Das OLG hält den Lösungsweg über § 1628 BGB für vorzugswürdig, weil die Entscheidung über das Ob der Einleitung eines Unterhaltsverfahrens, die dem Verfahren vorausgeht, unabhängig von der Vertretung des Kindes im Verfahren zu beurteilen ist.

Die Übertragung der alleinigen Entscheidungsbefugnis zur Geltendmachung von Unterhaltsansprüchen gegen den mitsorgeberechtigten Elternteil führt gem. § 1629 Abs. 1 Satz 3 BGB unmittelbar zur Alleinvertretungsbefugnis des anderen Elternteils. Die Einsetzung eines Ergänzungspflegers ließe – sofern ihre Voraussetzungen nach § 1629 Abs. 2 Satz 3 i.V.m. § 1796 BGB überhaupt erfüllt sind – die Frage des Ob der Einleitung eines Unterhaltsverfahrens noch ungeklärt.

Der in der Literatur vertretenen Ansicht, für die Geltendmachung von Unterhalt für Kinder, die von gemeinsam sorgeberechtigten Eltern im Wechselmodell betreut werden, sei zur Vermeidung von Interessenkonflikten immer ein Ergänzungspfleger einzusetzen (Götz, FF 2015, 149 und Seiler, FamRZ 2015, 1850), schließt sich das OLG nicht an.

Zwar ist ein abstrakter Interessengegensatz zwischen dem vertretenden Elternteil und dem Kind nicht von der Hand zu weisen, denn wenn das Kind von beiden Elternteilen zu gleichen Teilen betreut wird, sind die zu seiner Vertretung bei der Geltendmachung von Unterhalt berechtigten Elternteile immer auch in eigenen Interessen berührt.

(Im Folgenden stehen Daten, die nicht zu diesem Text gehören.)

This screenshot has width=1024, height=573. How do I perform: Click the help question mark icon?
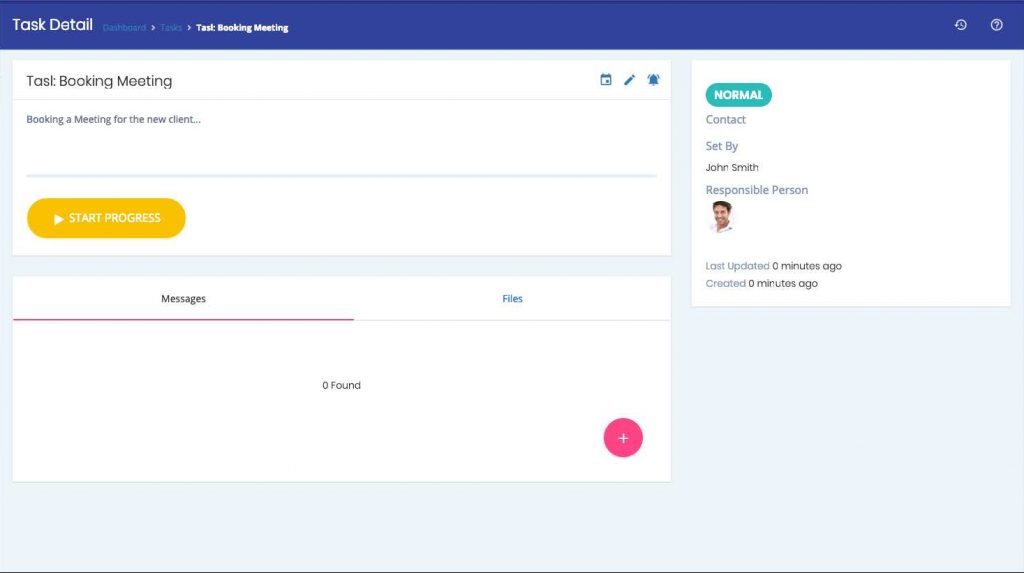996,25
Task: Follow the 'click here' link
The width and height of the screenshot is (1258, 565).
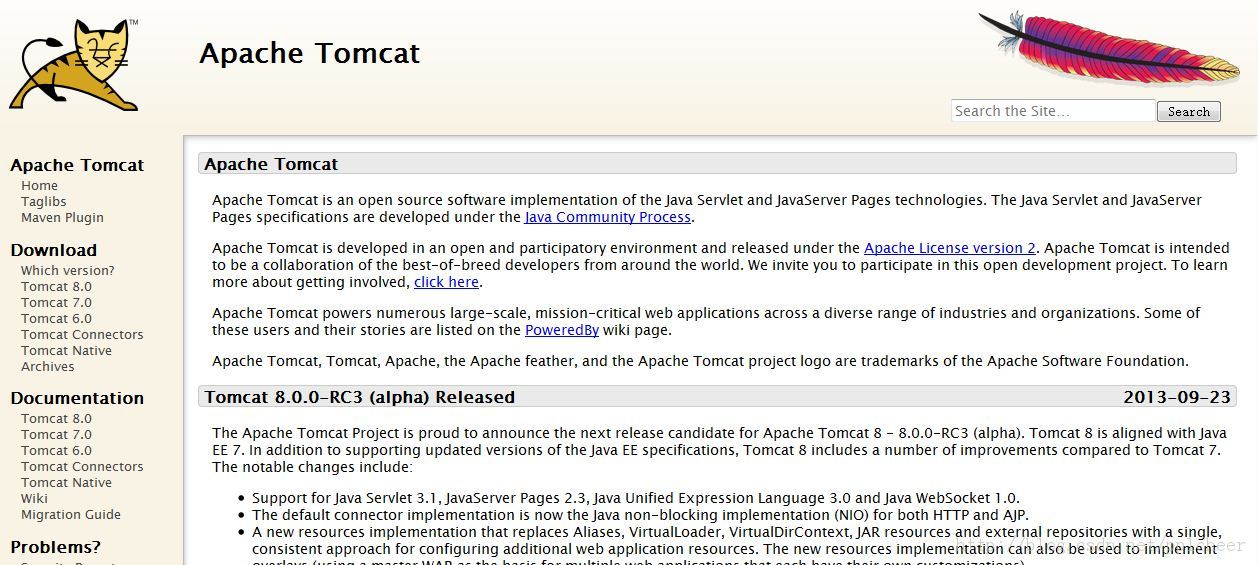Action: (x=446, y=282)
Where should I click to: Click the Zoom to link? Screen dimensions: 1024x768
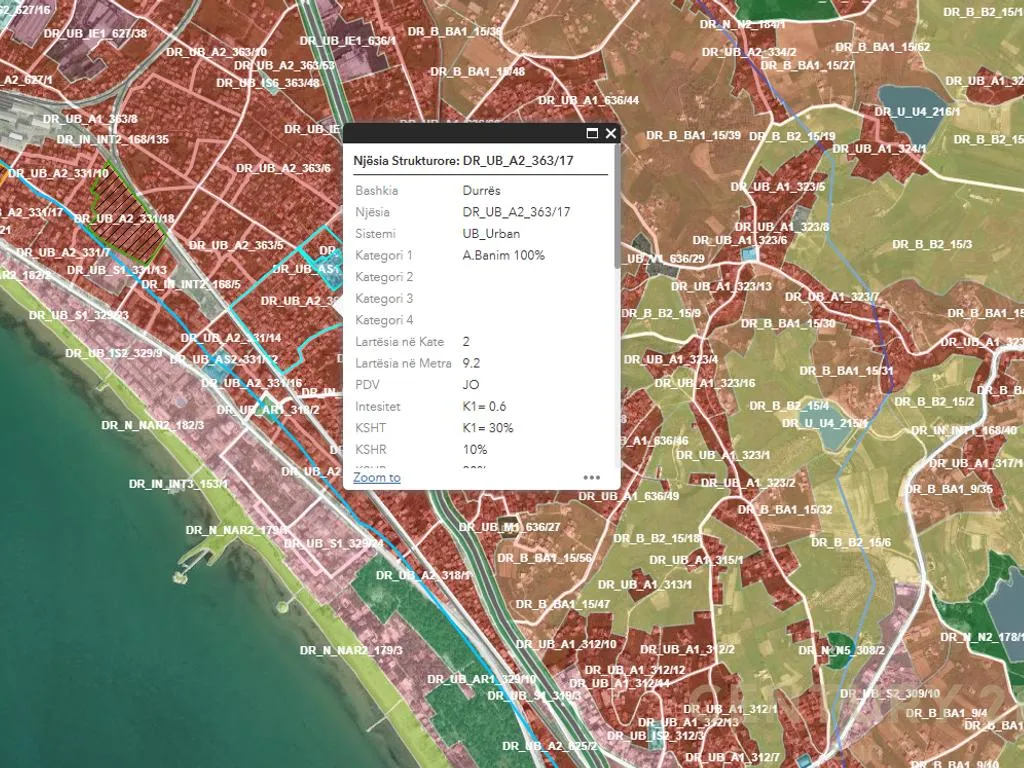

Das OLG geht aber davon aus, dass ein Vertretungsausschluss nach § 1796 BGB als Eingriff in die elterliche Sorge nicht ohne Weiteres wegen eines abstrakten Interessengegensatzes erfolgen darf, sondern einen im Einzelfall festzustellenden konkreten Interessengegensatz voraussetzt.
 
Vorteil:

Die Bestellung eines Ergänzungspflegers gem. § 1909 BGB löst zusätzliche Kosten aus, denn dieser kann für seine Tätigkeit eine Vergütung verlangen, § 1915 Abs. 1 Satz 2 BGB. Dagegen ist eine einstweilige Anordnung mit einem Antrag nach § 1628 BGB schnell und relativ kostengünstig durchzusetzen.
 
Ohne Anhörung, eA möglich, beschwerdefähig:

Das OLG hat des Weiteren bestätigt, dass die Anhörung der betroffenen Kinder gem. § 159 Abs. 1 Satz 2 FamFG unterbleiben konnte und die Entscheidung im Wege einer einstweiligen Anordnung getroffen werden durfte (so auch OLG Hamburg, Beschl. v. 27.10.2014 – 7 UF 124/14). Die Beschwerde ist gem. § 57 Satz 2 Nr. 1 i.V.m. § 58 ff FamFG zulässig, wenn die Regelung eines Teilbereichs der elterlichen Sorge betroffen ist.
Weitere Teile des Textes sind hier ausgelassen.